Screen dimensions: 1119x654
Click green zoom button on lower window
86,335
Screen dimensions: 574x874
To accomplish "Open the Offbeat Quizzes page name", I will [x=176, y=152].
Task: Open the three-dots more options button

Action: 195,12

...

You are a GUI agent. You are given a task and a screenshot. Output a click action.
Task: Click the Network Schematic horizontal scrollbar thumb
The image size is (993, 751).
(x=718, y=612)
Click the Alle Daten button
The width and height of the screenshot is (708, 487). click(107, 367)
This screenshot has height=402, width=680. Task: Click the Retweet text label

---

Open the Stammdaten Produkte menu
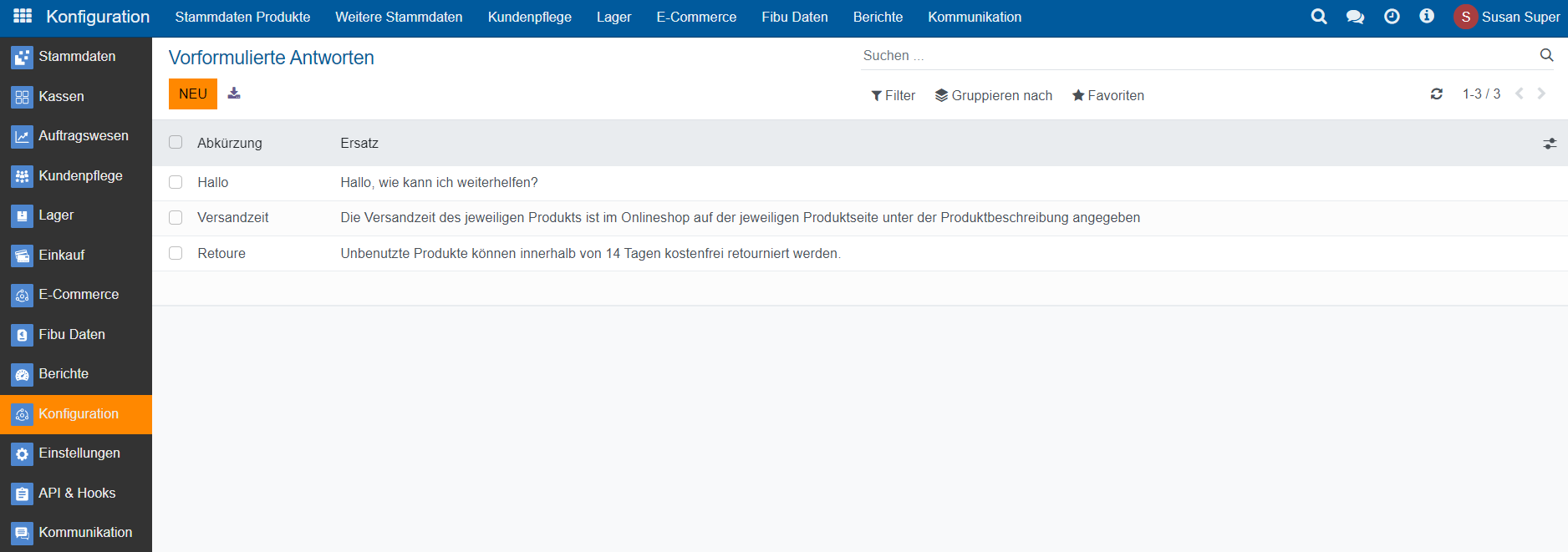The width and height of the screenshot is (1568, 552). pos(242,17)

OBJECTIVE: Repeat the lines above word for word, beginning with the line containing "Screen dimensions: 574x874" and ending after the line containing "Action: 195,12".

EXERCISE RESPONSE:
Screen dimensions: 574x874
To accomplish "Open the Offbeat Quizzes page name", I will [x=176, y=152].
Task: Open the three-dots more options button

Action: 195,12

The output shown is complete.